Stored items:
==============================
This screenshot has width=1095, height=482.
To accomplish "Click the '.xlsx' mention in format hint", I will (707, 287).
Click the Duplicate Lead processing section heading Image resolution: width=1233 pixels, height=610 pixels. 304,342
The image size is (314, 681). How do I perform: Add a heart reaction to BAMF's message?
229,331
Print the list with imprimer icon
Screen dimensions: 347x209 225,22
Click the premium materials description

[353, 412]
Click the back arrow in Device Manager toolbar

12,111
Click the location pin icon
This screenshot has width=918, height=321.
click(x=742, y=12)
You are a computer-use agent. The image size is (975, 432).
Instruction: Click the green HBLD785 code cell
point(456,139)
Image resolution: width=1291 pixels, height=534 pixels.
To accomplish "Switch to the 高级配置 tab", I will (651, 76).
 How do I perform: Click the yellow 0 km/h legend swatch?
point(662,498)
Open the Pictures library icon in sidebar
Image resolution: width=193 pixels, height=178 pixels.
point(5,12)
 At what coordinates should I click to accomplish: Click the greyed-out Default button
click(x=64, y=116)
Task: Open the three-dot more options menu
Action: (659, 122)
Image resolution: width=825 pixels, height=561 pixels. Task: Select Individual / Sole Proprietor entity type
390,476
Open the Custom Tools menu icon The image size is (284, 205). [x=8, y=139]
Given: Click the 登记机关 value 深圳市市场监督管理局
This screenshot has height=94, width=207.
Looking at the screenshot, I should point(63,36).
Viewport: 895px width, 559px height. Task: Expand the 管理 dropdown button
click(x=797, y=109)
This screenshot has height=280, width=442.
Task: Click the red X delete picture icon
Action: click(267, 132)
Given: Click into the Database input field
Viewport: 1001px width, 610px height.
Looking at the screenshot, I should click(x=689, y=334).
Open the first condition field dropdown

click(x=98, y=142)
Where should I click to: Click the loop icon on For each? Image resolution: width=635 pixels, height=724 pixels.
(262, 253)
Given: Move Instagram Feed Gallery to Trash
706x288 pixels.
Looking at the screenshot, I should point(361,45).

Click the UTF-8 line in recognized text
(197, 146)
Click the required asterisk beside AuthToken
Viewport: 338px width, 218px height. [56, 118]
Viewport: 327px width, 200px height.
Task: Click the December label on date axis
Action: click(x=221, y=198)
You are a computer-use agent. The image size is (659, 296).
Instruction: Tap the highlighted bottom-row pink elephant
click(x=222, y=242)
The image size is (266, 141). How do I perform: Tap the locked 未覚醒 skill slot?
==============================
Please print all the data again exactly as given.

EXERCISE RESULT –
This screenshot has width=1095, height=482.
To accomplish "Click the '.xlsx' mention in format hint", I will (707, 287).
Click the Duplicate Lead processing section heading Image resolution: width=1233 pixels, height=610 pixels. 304,342
The image size is (314, 681). How do I perform: Add a heart reaction to BAMF's message?
229,331
Print the list with imprimer icon
Screen dimensions: 347x209 225,22
Click the premium materials description

[353, 412]
Click the back arrow in Device Manager toolbar

12,111
Click the location pin icon
This screenshot has width=918, height=321.
click(x=742, y=12)
You are a computer-use agent. The image size is (975, 432).
Instruction: Click the green HBLD785 code cell
point(456,139)
Image resolution: width=1291 pixels, height=534 pixels.
To accomplish "Switch to the 高级配置 tab", I will (651, 76).
 How do I perform: Click the yellow 0 km/h legend swatch?
point(662,498)
Open the Pictures library icon in sidebar
Image resolution: width=193 pixels, height=178 pixels.
point(5,12)
 At what coordinates should I click to accomplish: Click the greyed-out Default button
click(x=64, y=116)
Task: Open the three-dot more options menu
Action: (659, 122)
Image resolution: width=825 pixels, height=561 pixels. Task: Select Individual / Sole Proprietor entity type
390,476
Open the Custom Tools menu icon The image size is (284, 205). [x=8, y=139]
Given: Click the 登记机关 value 深圳市市场监督管理局
This screenshot has height=94, width=207.
Looking at the screenshot, I should point(63,36).
Viewport: 895px width, 559px height. Task: Expand the 管理 dropdown button
click(x=797, y=109)
This screenshot has height=280, width=442.
Task: Click the red X delete picture icon
Action: click(267, 132)
Given: Click into the Database input field
Viewport: 1001px width, 610px height.
Looking at the screenshot, I should click(x=689, y=334).
Open the first condition field dropdown

click(x=98, y=142)
Where should I click to: Click the loop icon on For each? Image resolution: width=635 pixels, height=724 pixels.
(262, 253)
Given: Move Instagram Feed Gallery to Trash
706x288 pixels.
Looking at the screenshot, I should point(361,45).

Click the UTF-8 line in recognized text
(197, 146)
Click the required asterisk beside AuthToken
Viewport: 338px width, 218px height. [56, 118]
Viewport: 327px width, 200px height.
Task: Click the December label on date axis
Action: click(x=221, y=198)
You are a computer-use agent. The image size is (659, 296).
Instruction: Tap the highlighted bottom-row pink elephant
click(x=222, y=242)
The image size is (266, 141). How do I perform: Tap the locked 未覚醒 skill slot?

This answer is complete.